Without any of the pictures, transcribe all the lines below exactly.

*** Entries shown ***

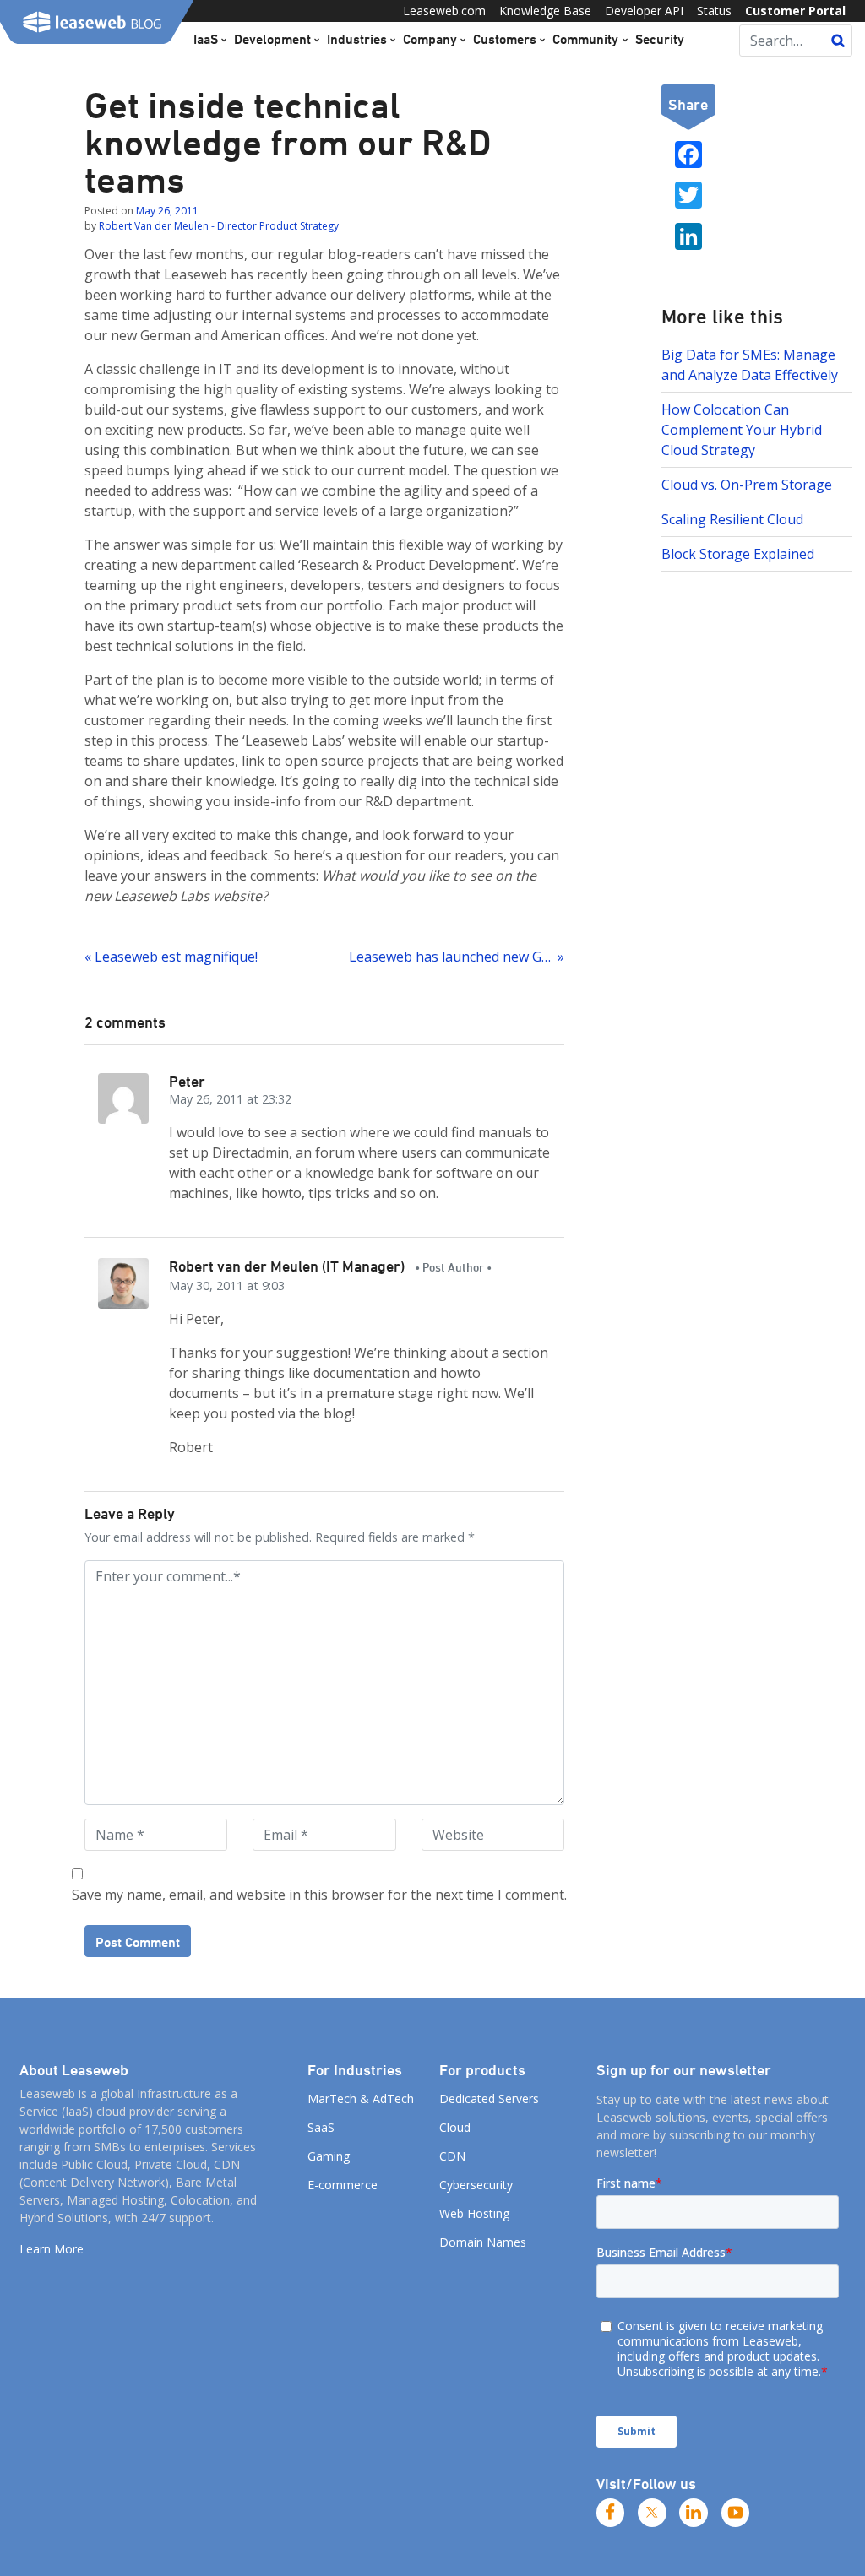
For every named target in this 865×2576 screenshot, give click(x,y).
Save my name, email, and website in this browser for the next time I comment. (319, 1894)
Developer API (644, 11)
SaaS (321, 2127)
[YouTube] (735, 2512)
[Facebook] (610, 2512)
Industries (357, 38)
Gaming (328, 2156)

*** End of Entries shown ***

Output for this exercise:
For every named target in this 865×2576 screenshot, give click(x,y).
Save my name, email, and website in this browser for the next time I comment. (319, 1894)
Developer API (644, 11)
SaaS (321, 2127)
[YouTube] (735, 2512)
[Facebook] (610, 2512)
Industries (357, 38)
Gaming (328, 2156)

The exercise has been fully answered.